Harvard Professor Joseph Nye has famously used the term to designate the global influence of the United States -- the ability to get what it wants -- exercised by the range of different institutions, associations, foundations and media channels financed directly and indirectly by the government since the Second World War.

This kind of global influence can also be called, after the Italian Communist theorist Antonio Gramsci, "hegemony." In his lexicon, hegemony was not a replacement for hard power -- direct coercive force -- but its continuation by other means. Nye's soft power is an assertion of the U.S., or sometimes "Western," values of freedom, democracy, the rights of the individual and so on.

This can be called "culture" in the broader sense of common values; but it also used "culture" in the narrower sense -- artistic, entertainment, literary, scientific, and humanistic activities -- to promote these values. The most well-known story in this cultural arena is that of the CIA promoting abstract expressionism in the 1940s and 1950s as symbolic of freedom and progress.
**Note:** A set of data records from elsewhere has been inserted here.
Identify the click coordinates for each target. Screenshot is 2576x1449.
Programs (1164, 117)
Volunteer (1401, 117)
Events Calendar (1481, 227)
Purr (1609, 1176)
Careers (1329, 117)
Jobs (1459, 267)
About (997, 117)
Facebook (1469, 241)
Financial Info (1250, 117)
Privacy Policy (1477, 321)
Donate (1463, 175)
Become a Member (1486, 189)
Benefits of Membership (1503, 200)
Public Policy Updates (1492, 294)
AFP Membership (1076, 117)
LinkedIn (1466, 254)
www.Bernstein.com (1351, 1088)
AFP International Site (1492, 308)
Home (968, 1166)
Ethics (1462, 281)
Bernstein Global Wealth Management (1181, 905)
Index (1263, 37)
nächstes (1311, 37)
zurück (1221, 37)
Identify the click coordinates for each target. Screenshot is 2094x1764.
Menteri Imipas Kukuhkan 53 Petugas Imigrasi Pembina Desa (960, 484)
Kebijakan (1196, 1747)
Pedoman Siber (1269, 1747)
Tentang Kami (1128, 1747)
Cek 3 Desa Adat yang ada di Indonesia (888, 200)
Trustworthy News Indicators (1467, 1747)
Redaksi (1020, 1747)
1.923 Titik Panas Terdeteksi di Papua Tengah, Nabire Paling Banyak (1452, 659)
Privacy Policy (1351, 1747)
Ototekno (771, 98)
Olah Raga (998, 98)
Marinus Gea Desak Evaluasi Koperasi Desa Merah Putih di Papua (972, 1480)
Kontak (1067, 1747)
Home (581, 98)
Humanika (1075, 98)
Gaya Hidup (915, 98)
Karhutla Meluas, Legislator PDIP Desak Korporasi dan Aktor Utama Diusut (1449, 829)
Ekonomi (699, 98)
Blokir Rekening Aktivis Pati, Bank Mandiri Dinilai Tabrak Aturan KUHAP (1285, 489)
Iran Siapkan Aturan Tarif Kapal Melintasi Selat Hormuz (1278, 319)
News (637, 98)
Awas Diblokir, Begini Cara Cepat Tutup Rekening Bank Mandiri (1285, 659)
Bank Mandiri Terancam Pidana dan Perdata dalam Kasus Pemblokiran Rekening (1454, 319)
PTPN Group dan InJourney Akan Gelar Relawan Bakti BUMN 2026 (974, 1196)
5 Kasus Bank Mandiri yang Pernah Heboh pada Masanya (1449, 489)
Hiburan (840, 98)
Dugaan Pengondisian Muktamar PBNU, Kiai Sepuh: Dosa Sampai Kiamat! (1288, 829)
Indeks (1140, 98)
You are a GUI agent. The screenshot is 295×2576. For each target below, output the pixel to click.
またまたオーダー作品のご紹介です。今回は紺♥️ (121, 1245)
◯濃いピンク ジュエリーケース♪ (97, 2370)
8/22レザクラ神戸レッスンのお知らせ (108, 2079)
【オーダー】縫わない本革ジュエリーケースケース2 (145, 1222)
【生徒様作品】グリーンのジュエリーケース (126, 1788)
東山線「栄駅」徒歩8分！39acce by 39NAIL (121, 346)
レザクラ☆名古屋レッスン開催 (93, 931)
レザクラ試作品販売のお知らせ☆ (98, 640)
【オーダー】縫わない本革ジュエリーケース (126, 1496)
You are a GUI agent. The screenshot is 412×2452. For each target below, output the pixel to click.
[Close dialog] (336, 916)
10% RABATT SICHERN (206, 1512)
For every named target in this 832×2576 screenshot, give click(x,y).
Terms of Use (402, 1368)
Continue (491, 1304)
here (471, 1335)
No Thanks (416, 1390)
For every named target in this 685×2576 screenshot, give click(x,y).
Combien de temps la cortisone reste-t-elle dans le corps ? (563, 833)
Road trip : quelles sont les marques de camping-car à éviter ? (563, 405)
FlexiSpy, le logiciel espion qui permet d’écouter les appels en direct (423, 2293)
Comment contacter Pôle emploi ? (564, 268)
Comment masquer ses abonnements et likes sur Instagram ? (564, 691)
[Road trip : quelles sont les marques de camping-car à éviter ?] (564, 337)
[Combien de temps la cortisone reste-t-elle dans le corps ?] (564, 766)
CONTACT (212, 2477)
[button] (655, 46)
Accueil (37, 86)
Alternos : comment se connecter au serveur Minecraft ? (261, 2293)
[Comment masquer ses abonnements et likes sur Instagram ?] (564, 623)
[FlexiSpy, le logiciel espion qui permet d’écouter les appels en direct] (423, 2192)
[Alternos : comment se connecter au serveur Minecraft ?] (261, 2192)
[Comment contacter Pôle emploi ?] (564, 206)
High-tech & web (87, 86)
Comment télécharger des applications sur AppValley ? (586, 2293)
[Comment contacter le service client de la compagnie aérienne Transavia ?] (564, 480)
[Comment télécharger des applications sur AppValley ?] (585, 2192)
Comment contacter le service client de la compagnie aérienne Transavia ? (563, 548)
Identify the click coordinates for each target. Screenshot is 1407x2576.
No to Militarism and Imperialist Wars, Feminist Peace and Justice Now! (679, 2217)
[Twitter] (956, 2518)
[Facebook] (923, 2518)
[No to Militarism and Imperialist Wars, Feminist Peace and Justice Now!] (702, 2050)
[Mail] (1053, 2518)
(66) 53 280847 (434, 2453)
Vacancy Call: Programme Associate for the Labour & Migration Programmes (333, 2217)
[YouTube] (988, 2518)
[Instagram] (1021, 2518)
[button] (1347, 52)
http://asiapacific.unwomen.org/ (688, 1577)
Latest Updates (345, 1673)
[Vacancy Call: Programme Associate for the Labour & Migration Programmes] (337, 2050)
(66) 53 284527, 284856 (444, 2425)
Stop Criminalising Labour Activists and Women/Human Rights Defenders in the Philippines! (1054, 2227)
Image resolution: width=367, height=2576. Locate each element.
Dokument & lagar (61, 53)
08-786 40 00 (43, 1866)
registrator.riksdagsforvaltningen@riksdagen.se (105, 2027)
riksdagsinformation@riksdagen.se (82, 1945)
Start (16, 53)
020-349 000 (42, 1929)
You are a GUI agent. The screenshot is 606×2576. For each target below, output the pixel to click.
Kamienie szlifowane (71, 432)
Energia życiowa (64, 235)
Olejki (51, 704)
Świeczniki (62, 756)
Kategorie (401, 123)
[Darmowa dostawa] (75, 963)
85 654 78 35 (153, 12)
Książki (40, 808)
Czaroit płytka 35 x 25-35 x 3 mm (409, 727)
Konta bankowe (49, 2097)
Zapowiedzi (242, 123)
In today's times, China has adopted soft power in a different sense. It is concerned to couch its rise to global power in non-threatening tones. Not wanting, like Germany and Japan in the late 19th and early 20th centuries, to threaten the existing world order and provoke a world war, it wishes to present its rise as harmonious. It can fit within a slightly expanded world order as long as this entry is not seen as zero-sum.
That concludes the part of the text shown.